Right heart catheterisation remains the gold standard modality to diagnose and classify PH (pre-capillary, post-capillary and mixed) based on predefined hemodynamic criteria [14]. PAPVR shunt fraction (Qp/Qs) is assessed through the modified Fick’s equation [15]. Further evaluation of secondary causes of PH includes autoimmune workup for connective tissue disease-related PH, TTE/coronary evaluation for left heart disease, high-resolution CT thorax/lung function testing for airway/parenchymal lung disease, and ventilation-perfusion scan for chronic thromboembolic pulmonary hypertension.

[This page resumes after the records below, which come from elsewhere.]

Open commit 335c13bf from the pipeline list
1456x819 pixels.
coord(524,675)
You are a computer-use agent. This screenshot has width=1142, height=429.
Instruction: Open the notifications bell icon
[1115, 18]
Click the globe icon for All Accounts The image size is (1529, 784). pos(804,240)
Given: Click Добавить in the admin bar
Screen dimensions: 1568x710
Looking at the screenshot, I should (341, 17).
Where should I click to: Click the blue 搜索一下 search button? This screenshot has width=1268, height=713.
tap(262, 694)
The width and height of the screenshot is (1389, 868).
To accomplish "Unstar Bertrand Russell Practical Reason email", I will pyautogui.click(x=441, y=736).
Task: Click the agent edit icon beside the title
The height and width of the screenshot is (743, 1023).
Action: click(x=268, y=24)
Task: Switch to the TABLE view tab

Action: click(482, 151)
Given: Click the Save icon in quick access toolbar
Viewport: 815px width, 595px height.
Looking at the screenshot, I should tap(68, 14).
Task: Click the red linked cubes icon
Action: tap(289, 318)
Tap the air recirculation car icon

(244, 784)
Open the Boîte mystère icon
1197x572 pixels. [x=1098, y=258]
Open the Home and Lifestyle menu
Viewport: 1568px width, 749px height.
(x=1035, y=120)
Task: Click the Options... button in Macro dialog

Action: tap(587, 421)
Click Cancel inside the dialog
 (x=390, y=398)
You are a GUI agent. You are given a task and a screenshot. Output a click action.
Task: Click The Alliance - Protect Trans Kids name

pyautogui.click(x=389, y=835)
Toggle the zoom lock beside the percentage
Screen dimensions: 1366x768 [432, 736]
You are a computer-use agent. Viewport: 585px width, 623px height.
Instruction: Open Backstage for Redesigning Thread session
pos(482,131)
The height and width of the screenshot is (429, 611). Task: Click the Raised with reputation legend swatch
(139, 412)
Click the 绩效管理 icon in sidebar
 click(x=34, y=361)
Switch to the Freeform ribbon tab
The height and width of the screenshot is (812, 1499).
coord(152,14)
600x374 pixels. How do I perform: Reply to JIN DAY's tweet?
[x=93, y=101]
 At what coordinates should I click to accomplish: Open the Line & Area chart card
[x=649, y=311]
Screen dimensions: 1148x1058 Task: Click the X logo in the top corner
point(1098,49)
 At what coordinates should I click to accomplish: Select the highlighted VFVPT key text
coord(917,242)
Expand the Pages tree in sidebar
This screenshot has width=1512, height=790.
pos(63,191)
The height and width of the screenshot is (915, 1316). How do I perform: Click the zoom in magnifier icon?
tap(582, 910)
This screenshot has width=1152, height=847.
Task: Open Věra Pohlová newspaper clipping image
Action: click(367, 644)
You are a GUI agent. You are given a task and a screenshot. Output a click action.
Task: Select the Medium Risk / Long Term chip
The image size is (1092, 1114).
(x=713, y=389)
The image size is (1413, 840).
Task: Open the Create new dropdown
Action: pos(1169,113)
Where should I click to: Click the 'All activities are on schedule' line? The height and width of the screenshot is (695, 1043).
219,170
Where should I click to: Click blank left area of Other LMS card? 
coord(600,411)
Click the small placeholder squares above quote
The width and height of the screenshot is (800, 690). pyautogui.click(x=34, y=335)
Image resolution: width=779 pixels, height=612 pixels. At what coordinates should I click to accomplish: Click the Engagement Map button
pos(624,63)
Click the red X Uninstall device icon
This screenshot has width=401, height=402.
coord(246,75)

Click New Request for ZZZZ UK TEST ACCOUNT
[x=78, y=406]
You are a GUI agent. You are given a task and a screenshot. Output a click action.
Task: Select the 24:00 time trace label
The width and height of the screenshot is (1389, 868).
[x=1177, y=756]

Management of PH with an isolated PAPVR without clinically significant shunt fraction largely hinges on addressing the predominant aetiology. In our patient’s case, he likely had advanced COPD causing severe PH with cor pulmonale. He was advised for smoking cessation, commenced on LTOT based on the British Thoracic Society’s clinical indication (if resting PaO2 ≤ 55 mmHg or 55–60 mmHg with pulmonary hypertension, cor pulmonale or polycythemia) [16] and bronchodilator therapy. He was given diuretic therapy during volume overloaded states to reduce right ventricular preload, and improve its contractility/function. The decision to initiate vasodilator therapy requires balancing its hemodynamic benefits in alleviating pulmonary arterial pressures and consequent right heart failure (by reducing afterload), with the theoretical risk of worsening hypoxaemia through exacerbating V/Q mismatch by altering the physiologic hypoxic pulmonary vasoconstriction in COPD patients [17]. In particular, sildenafil, a phosphodiesterase-5 inhibitor, appears to be both efficacious in treating pulmonary hypertension, and well-tolerated [17]. The recent COMPERA trial showed that COPD patients with PH were functionally more impaired with poorer outcomes than those with idiopathic pulmonary arterial hypertension, and found that those who received PH medical therapy (primarily phosphodiesterase-5 inhibitors) had improved function (in terms of 6-minutes walking distance, WHO functional class) and better outcomes [18]. Further studies are required to evaluate the clinical/functional outcomes of using vasodilator therapies in the unique subgroup of patients with PH caused by COPD with coincident PAPVR.
Conflict of interest
None declared.
Funding
None.
Guarantor
Adj A/Prof Adrian CL Kee is the guarantor of this article.
Consent
Written consent was obtained from patient.